7.) Surgical fires. There are approximately 600 surgical fires each year in the USA. These can lead to death, disfigurement, and severe infections. Implement a surgical fire prevention program. To minimize the risks of oxygen-enriched atmospheres, implement new clinical recommendations on oxygen delivery. Discontinue the practice of open delivery of 100% oxygen during head, face, neck, and upper chest surgery. Only air should be used for open delivery to the face, if the patient can maintain safe blood oxygen saturation without supplemental oxygen. The surgical team should have a time-out before starting surgery and assess any fire risks.
8.) Needlesticks and Other Sharps Injuries. This is a problem that continues to occur in spite of medical and technological advances. Hospital administrators should review and identify how and when these accidents occur, gather input from staff members, and implement a safety plan
9.) Anesthesia Dangers from Mistakes in Pre-use Inspection. ECRI’s recommendations: Before the day’s first case, staff members should perform an equipment inspection that includes the model-specific, manufacturer-prescribed full check of the anesthesia unit. Before each subsequent case, make sure that the unit is inspected according to the manufacturer’s instructions. Staff members should know who is responsible for performing the check.
10.) Medical Devices Used in the Home. The FDA has identified 3 challenges: caregiver knowledge, environmental unpredictability, and device usability. Many of the devices used in the home are older and have no labeling or instructions for use or maintenance. ECRI’s recommendations: Assess the patient and caregivers before prescribing any medical device, to ensure that everyone involved in the patient’s care can use the technology appropriately.

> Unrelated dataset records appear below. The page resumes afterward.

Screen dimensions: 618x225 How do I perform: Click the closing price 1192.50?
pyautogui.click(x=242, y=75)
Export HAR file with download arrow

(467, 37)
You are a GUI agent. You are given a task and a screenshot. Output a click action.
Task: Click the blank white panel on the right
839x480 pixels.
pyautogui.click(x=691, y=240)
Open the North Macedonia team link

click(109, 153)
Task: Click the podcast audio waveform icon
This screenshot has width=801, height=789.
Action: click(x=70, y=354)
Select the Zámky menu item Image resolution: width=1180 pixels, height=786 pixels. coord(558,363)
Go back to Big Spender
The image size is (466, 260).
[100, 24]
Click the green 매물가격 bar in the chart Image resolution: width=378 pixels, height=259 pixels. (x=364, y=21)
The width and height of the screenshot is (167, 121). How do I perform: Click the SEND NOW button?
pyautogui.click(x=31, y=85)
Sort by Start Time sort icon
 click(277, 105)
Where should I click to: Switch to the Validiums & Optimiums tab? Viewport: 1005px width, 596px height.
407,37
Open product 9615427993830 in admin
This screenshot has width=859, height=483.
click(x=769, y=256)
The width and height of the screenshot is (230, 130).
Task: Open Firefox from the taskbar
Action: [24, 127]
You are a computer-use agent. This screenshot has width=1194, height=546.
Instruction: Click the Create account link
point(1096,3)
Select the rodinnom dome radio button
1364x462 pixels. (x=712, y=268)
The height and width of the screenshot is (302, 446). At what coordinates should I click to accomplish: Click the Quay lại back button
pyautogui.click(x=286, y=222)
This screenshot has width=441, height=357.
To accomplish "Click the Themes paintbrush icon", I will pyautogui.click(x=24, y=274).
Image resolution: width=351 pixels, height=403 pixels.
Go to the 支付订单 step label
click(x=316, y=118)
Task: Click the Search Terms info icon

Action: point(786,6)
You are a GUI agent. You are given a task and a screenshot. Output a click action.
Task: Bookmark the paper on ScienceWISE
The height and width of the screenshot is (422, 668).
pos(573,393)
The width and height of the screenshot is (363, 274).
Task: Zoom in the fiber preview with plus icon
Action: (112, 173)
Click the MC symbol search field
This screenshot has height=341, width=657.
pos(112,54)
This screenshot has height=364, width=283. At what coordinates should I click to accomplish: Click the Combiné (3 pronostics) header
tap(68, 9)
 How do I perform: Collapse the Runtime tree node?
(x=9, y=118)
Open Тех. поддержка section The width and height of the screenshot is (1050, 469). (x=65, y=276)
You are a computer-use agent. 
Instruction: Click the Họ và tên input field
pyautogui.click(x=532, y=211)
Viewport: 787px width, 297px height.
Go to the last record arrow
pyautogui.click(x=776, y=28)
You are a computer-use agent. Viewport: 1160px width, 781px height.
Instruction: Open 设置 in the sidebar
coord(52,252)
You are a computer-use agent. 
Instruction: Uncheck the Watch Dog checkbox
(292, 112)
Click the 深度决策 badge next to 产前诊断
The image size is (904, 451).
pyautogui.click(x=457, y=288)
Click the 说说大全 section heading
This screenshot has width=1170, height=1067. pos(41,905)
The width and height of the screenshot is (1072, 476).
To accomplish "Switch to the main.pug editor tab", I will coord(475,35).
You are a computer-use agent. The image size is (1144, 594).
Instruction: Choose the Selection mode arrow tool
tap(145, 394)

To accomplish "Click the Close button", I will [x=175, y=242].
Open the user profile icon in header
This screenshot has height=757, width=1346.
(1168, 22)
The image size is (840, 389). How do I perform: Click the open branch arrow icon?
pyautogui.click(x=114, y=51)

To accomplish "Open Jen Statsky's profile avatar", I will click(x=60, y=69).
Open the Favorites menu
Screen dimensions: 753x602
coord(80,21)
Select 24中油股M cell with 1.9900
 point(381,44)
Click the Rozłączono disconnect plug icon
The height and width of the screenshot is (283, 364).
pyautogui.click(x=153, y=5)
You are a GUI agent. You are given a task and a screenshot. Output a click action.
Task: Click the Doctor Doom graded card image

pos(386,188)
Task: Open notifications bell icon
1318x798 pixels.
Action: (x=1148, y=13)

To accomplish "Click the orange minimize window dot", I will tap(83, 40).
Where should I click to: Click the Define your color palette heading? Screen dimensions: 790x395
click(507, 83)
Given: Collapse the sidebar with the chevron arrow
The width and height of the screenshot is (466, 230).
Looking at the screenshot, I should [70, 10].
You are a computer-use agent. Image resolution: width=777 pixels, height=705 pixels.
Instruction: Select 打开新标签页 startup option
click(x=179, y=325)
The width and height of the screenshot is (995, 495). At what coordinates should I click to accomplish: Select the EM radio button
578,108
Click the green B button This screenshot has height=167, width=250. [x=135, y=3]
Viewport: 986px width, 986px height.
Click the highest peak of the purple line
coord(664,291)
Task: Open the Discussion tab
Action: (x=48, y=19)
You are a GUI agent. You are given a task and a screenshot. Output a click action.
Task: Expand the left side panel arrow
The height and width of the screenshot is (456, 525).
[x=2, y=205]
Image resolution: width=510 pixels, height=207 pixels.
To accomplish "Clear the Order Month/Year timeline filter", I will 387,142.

11.) Defribillator Failure. This is a common occurrence and completely avoidable if the defibrillators are maintained and inspected on a daily basis.
12.) Luer (Tubing and Catheter) Misconnections. Tubing and catheter misconnections can allow gases or liquids to enter the wrong lines, often severely injuring patients, such as when fluid meant for an enteral feeding tube enters an intravenous catheter. These risks increase when 2 functionally dissimilar devices each use Luer connectors. To prevent such mishaps, conduct periodic training of everyone working in patient care. Prohibit use of adapters, which can permit the connection of 2 components that normally wouldn’t mate. Review purchasing policies to allow only products that include misconnection safeguards.
Improvements in medical technology are only beneficial to the extent they are utilized properly and maintained regularly. Failure to do so can lead to catastrophic injuries and death.